Ce que l’on considère comme nos préférences alimentaires est en fait le fruit de notre éducation, notre culture et notre environnement . Dans le vin comme ailleurs, il existe aussi des modes qui participent grandement à forger nos choix.
Pour autant, de vrais différences de goûts persistent entre les êtres humains. Et c’est mieux ainsi. Depuis mon déménagement du Gard vers l’Aveyron j’ai été particulièrement surprise de constater que deux départements limitrophes, si proches, pouvaient présenter des profils de consommateurs si différents. C’est pourquoi ce mois-ci, j’ai mené l’enquête pour trouver des explications à ces spécificités gustatives.
Alors qu’a Nîmes ou Avignon les vins blancs ne cessent de gagner du terrain, dans l’Aveyron, les vins rouges ont encore la part belle «Cela change, il y a dix ans on vendait, 80% de vins rouges et 20% de vins blancs, aujourd’hui, je dirais que la répartition est plutôt 65% de rouge et 35% de blancs » m’explique Didier Vieillescazes, caviste aux Saveurs des vignes à Bozouls. Si je compare avec mes ventes de vins dans le Gard c’est effectivement plus contrasté que pour Didier.
A Nîmes, Uzès ou Avignon, même si les vins les plus demandés sont encore les vins du Languedoc et de la Vallée du Rhône, la demande s’oriente de plus en vers des vins plus légers, plus faciles à boire, pour l’apéritif ou pour l’été notamment. Les vins plus riches, plus tanniques sont de plus en plus réservés aux belles occasions et pour un accord mets et vins spécifique avec des plats mijotés ou des gibiers.
Certains esprits chagrins diront que c’est une mode. Les vins glouglous sont venus de Paris et ne sont pas encore arrivés en Aveyron, terre rurale et reculée. Effectivement, les vins rouges dits légers, fluides sont une tendance récente très connexe de la mode des vins dits natures. En effet, les vins sans ou avec très peu d’ intrants, sont pour la plupart des vins destinés à une consommation rapide. L’inverse donc des vins de garde structurés et tanniques. Pour autant cette explication me semble insuffisante et légèrement méprisante. Et puis n’oublions pas que les bistrotiers parisiens sont finalement pour beaucoup des Aveyronnais partis à la conquête de la capitale !

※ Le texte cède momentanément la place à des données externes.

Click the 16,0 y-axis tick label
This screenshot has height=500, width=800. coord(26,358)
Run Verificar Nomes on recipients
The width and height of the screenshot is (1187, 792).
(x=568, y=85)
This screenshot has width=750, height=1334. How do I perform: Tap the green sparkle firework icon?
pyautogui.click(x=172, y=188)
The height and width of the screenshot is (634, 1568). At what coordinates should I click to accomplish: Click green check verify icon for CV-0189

Pour Florian Falguières, caviste aux Vins Falguières, à Rodez, cela s’explique par le climat « Dans le Midi, les températures connaissent des augmentations spectaculaires, les gens ont donc envie de plus de vins rafraichissants ». Effectivement, le climat aveyronnais reste plus rude et lorsqu’il fait froid, on se tourne vers des vins plus chauds.

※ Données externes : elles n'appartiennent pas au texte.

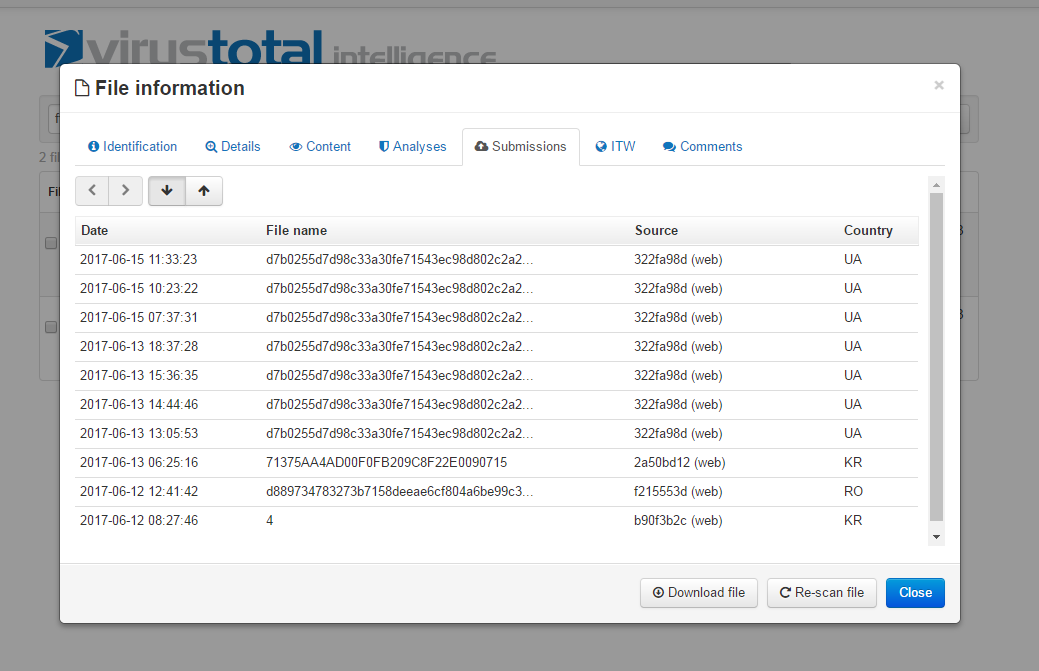Open the Identification tab
This screenshot has height=671, width=1039.
click(132, 147)
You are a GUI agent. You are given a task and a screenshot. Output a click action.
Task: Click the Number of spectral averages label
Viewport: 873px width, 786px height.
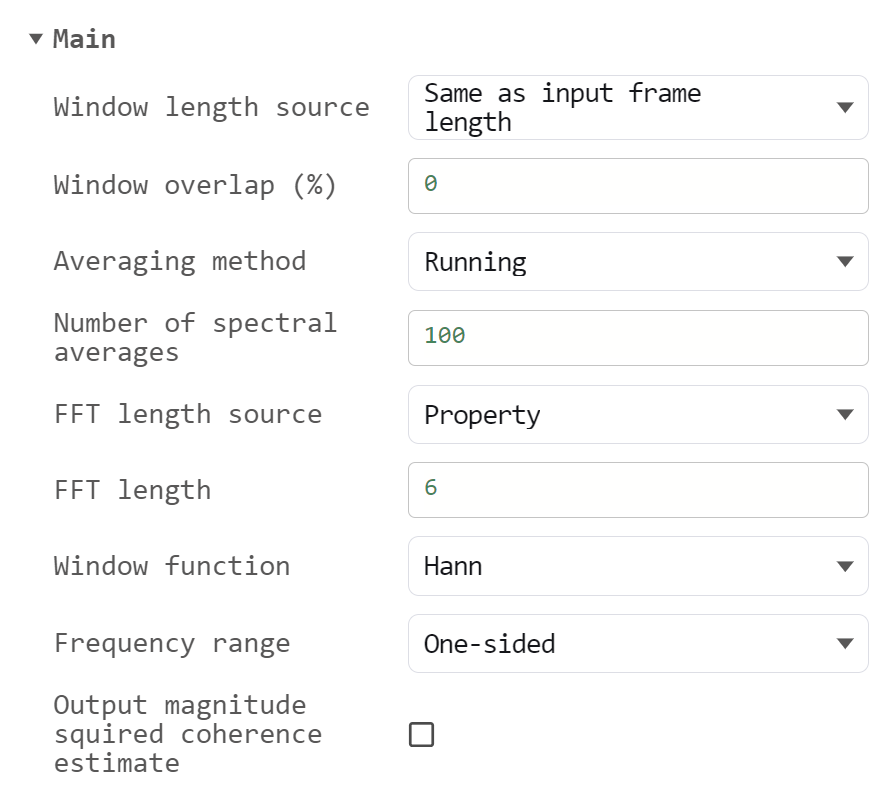pos(195,337)
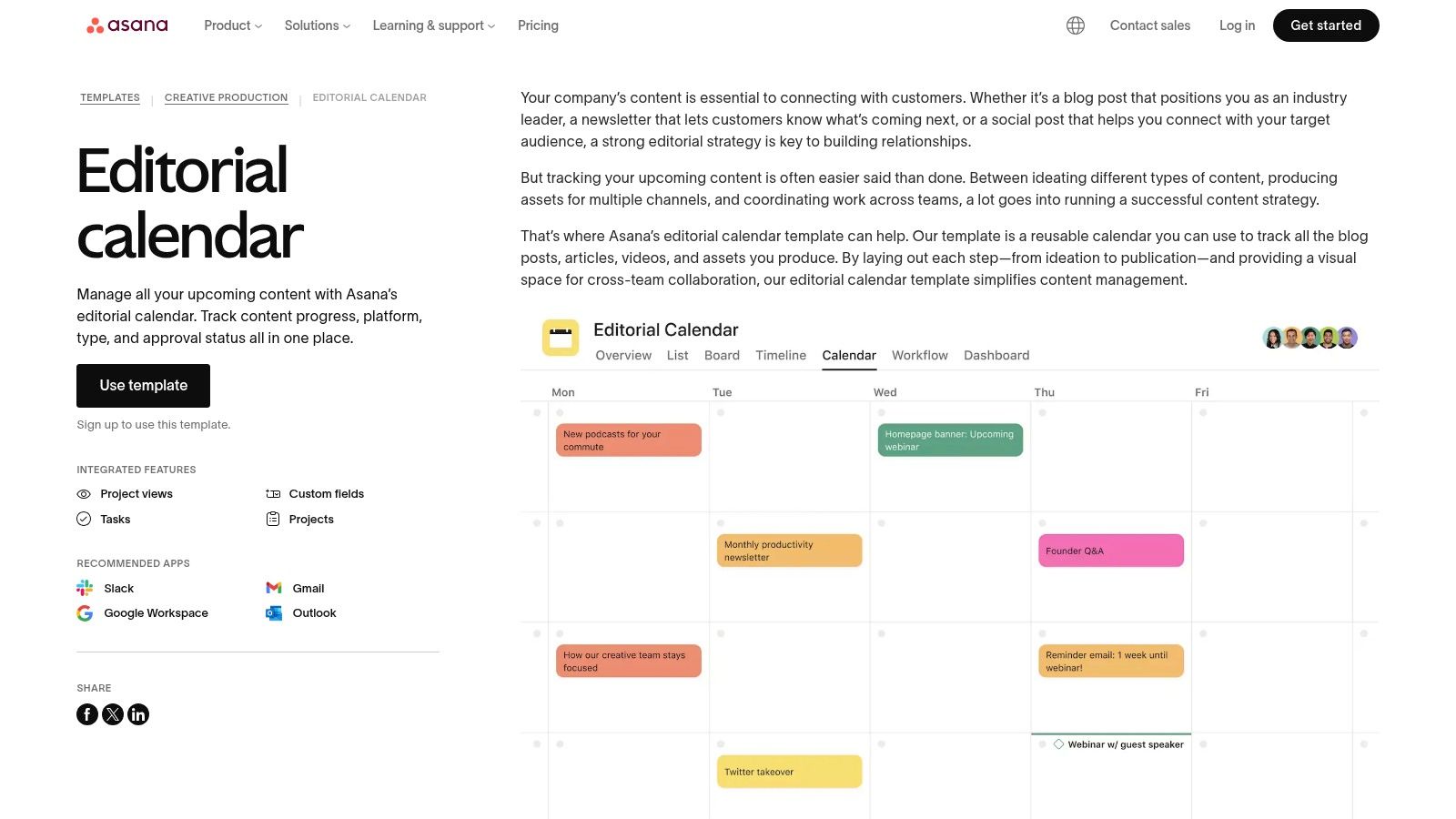
Task: Open the Learning & support dropdown
Action: click(433, 25)
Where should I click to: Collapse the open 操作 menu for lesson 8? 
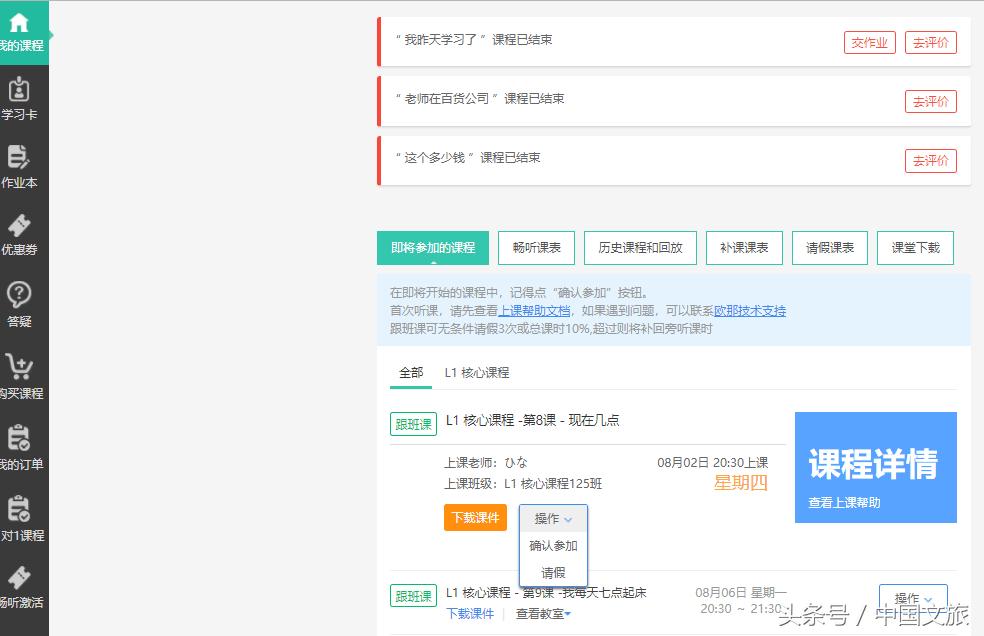point(552,518)
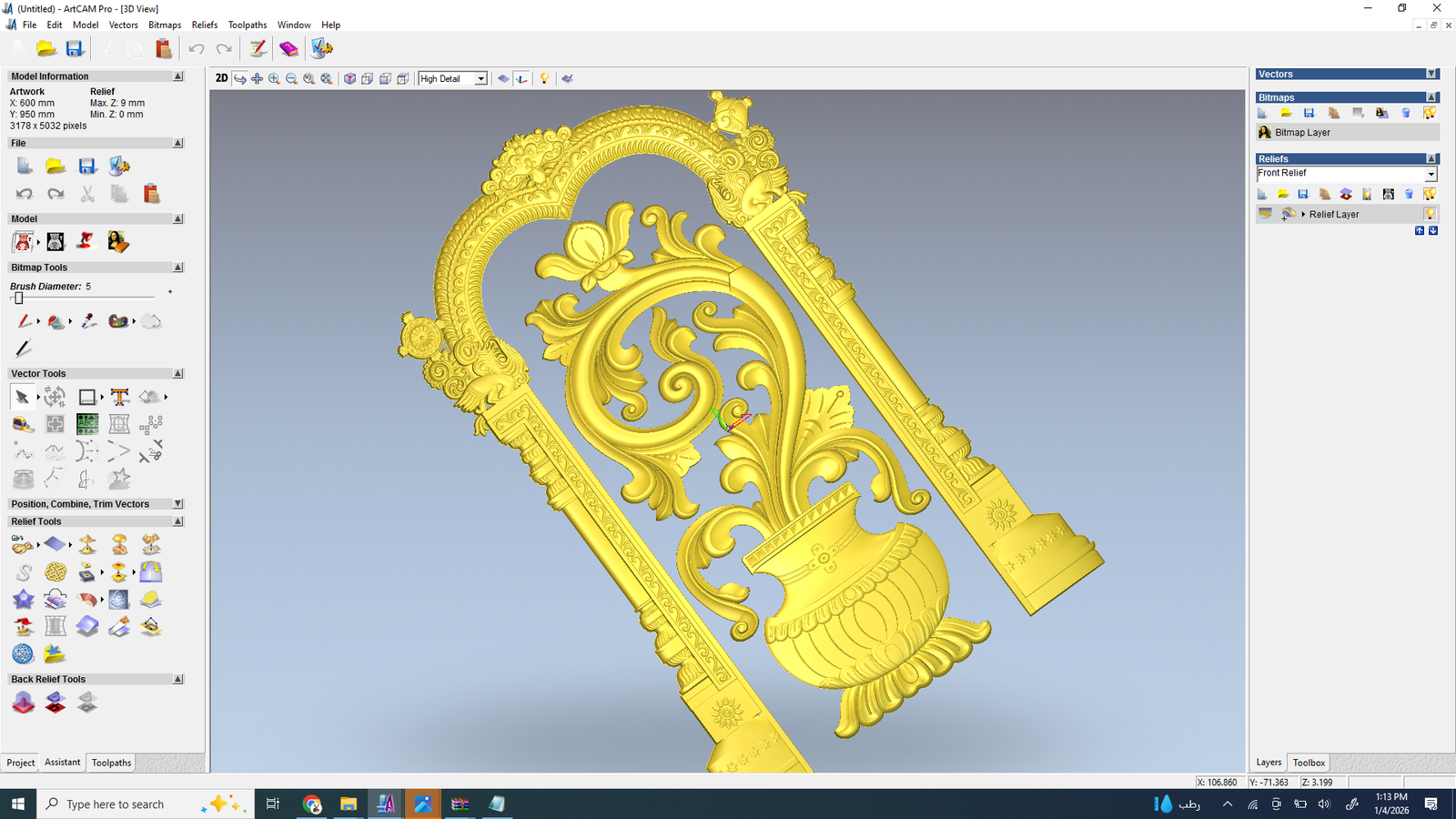Select the Bitmap Layer entry

[1302, 133]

En effet les Aveyronnais(es) recherchent des vins plus riches, plus denses. J’ai été épaté de voir que lors de dégustations professionnelles, pour préparer les cartes d’été des restaurants, les clients préféraient tous des vins rouges avec de la concentration. Pire les vins plus frais, légers, ne sont pas seulement moins consommés mais carrément jugés moins bons. Pour Didier l’explication se situe aussi au niveau des habitudes alimentaires « Nous sommes un pays d’éleveurs, ici nous mangeons beaucoup de viande et pour l’accompagner ce sont des vins rouges puissants. Cela s’est ancré dans nos habitudes alimentaires et donc de consommation. »

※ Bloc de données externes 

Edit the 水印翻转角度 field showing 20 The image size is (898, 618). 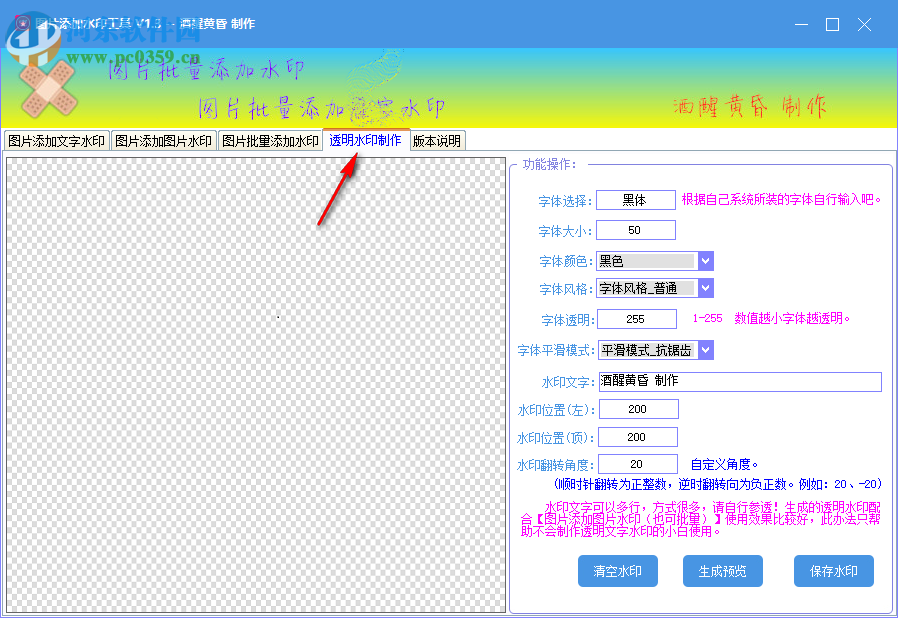638,463
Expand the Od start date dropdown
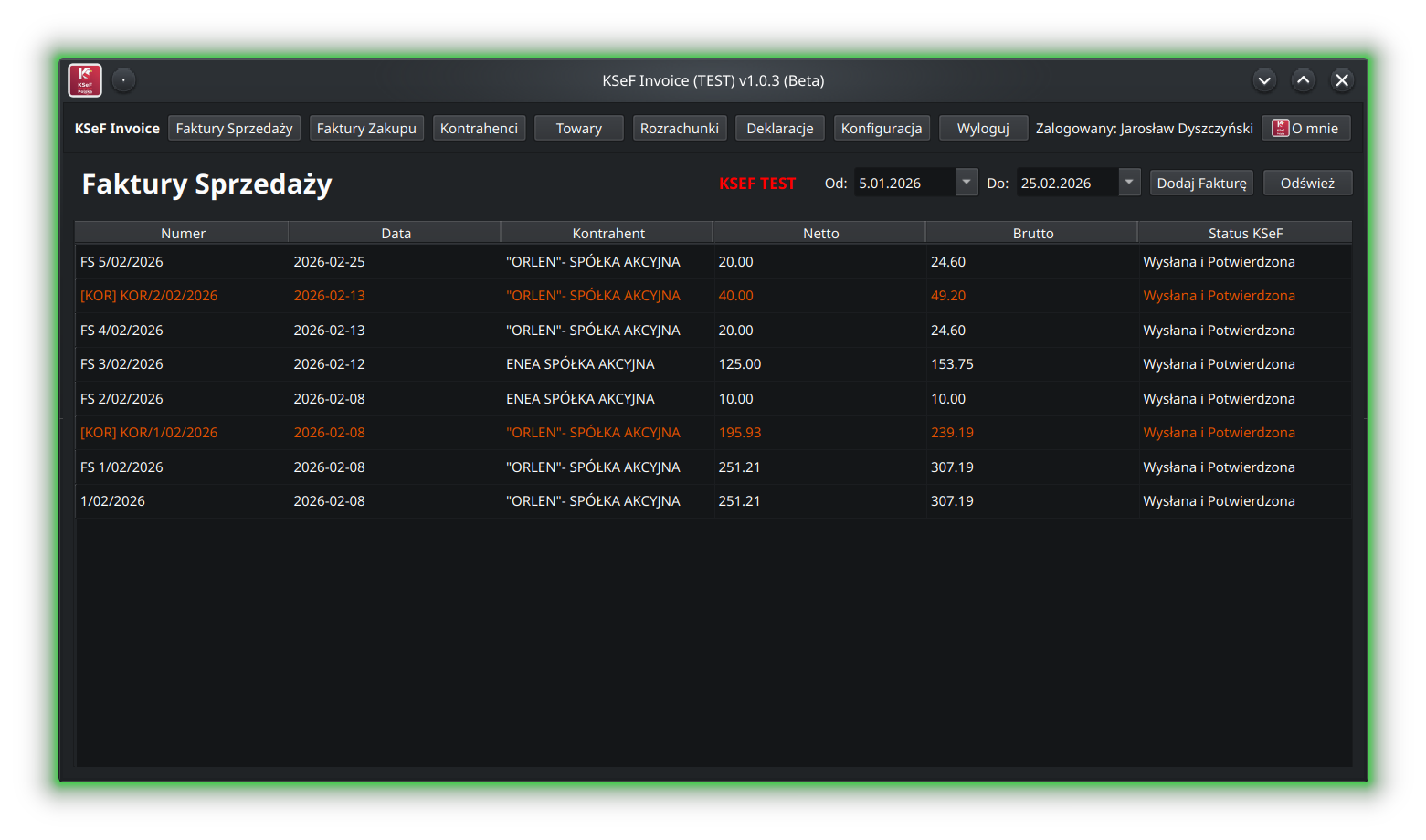 click(x=966, y=183)
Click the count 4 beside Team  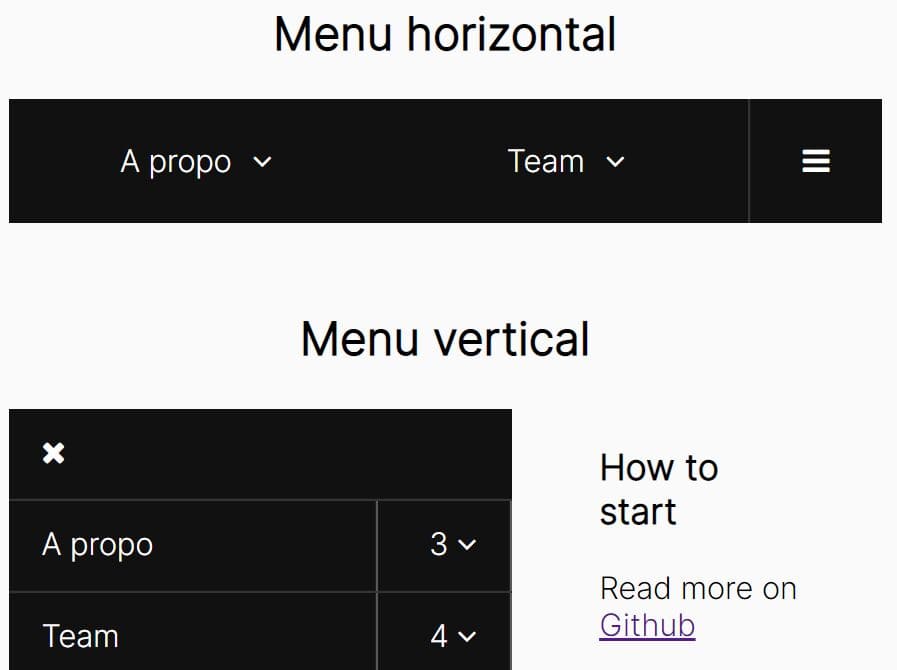[439, 636]
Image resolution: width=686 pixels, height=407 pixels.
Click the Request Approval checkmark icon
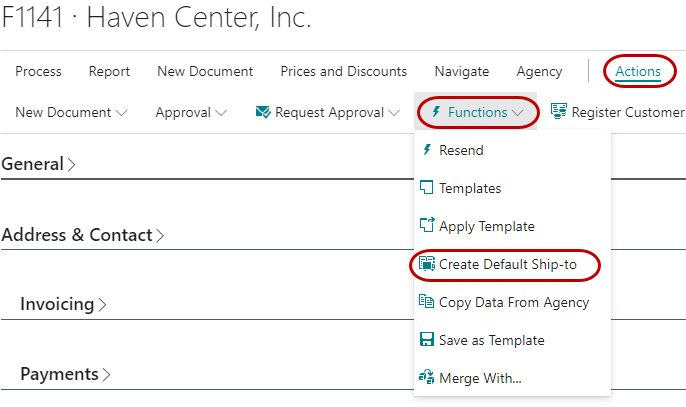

Pour Léa Desportes formatrice de la très pointue Ecole des Sens https://lecoledessens.fr/ même son de cloche qui l’explique scientifiquement « Un des facteurs à l’origine du goût prononcé des Aveyronnais.e.s pour les vins rouges très tanniques est à chercher du côté de l’assiette. La cuisine riche de la région, particulièrement les plats de viande, fait bon ménage avec ce type de vin. En effet, les tannins sont des composés végétaux, aussi appelés polyphénols, qui ont la capacité de précipiter les protéines de la salive. Ce phénomène provoque en bouche une sensation de rugosité. Alternée avec l’ingestion d’un mets gras, cette astringence supprime l’impression de lubrification laissée par le gras dans la bouche, tel un « nettoyeur de palais .Il ne faut jamais oublier que le précieux nectar est fait pour être bu à table et les accords mets et vin participent à la construction du goût. » Cette dichotomie révèle un aspect particulièrement riche et intéressant de notre métier, il ne s’agit pas seulement de vendre du vin mais de vendre le bon vin à la bonne personne et au bon endroit.